I find this reliance on Batchelder and Ball improper and decline to follow the reasoning of these other federal courts. Neither Batchelder nor Ball involved a general and a specific statute. Rather, in each case, the court was faced with two statutes that proscribed, in almost identical terms, the conduct for which the defendant was convicted. Thus, the holding of these cases does not undermine the long-standing rule that a specific statute governs over a general statute. Indeed, since the Court subsequently relied upon the general versus specific doctrine in holding the general enhancement statute, section 924(c), inapplicable in face of the specific enhancement provision found in section 111 in Busic, the conclusion that federal law no longer contemplates the specific versus general doctrine is clearly wrong.

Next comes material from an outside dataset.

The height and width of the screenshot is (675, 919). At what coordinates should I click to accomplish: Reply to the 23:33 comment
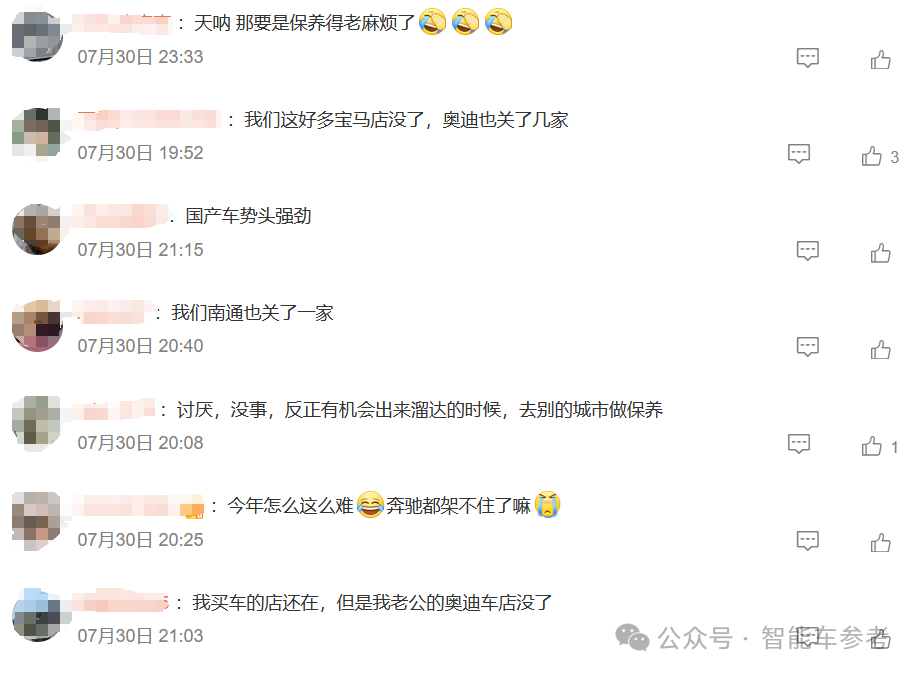click(808, 57)
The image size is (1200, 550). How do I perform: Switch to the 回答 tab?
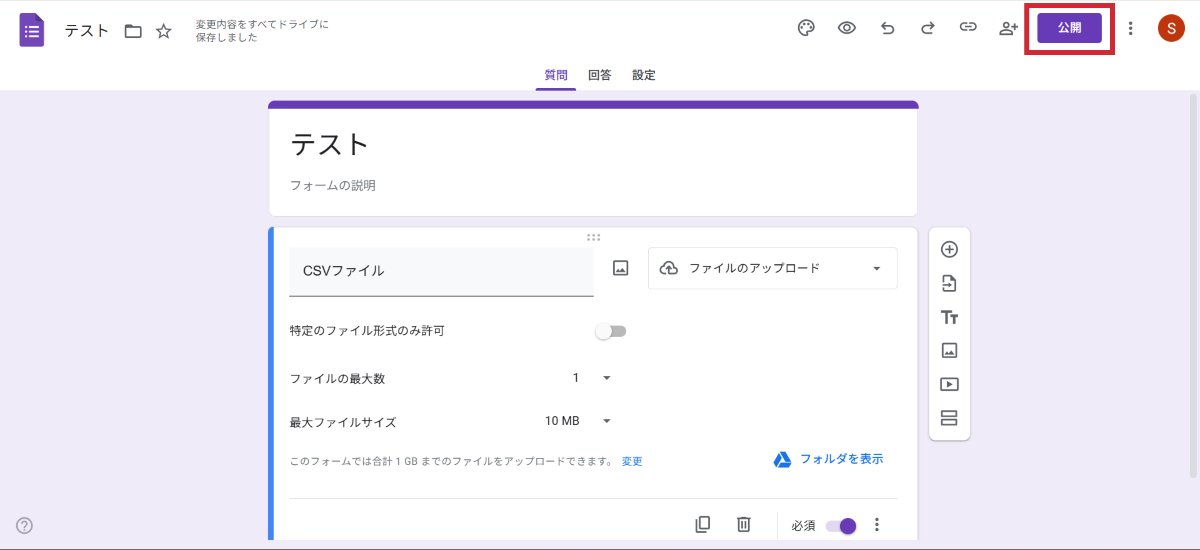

The federal courts should await a more clear signal from the Supreme Court before deciding that this long-standing rule of statutory construction should be disregarded. As the Court explained in Simpson v. United States, 435 U.S. 6, 15-16, 98 S.Ct. 909, 914, 55 L.Ed.2d 70 (1978), the rule that a specific statute should prevail over a general statute “has special cogency where a court is called upon to determine the extent of the punishment to which the criminal defendant is subject for his transgressions. In this context, the principle is a corollary of the rule of lenity, an outgrowth of our reluctance to increase or multiply punishments absent a clear and definite legislative directive.” Despite Bat-chelder and Ball, the rule remains unchanged that where a defendant is convicted of a specific crime for which Congress has intentionally prescribed a more lenient punishment, neither the prosecution nor the courts are at liberty to defy that specific congressional mandate.

This rule could not be more applicable to any case than it is to the present case. Congress has enacted a specific statute prescribing a much more lenient sentence for embezzlement of the particular type of funds which the defendant embezzled. The district court should have considered this fact in making his sentencing determination and his consideration of this circumstance may well have decreased the punishment he imposed. Therefore, the only proper remedy in this case would be to remand the case to the district court for resentencing under the proper statute. See Enzor, 262 F.2d at 175. I concur in the court’s opinion as it relates to the issues on the merits in this case. I would *1104affirm the conviction but remand the case for resentencing under the proper statute.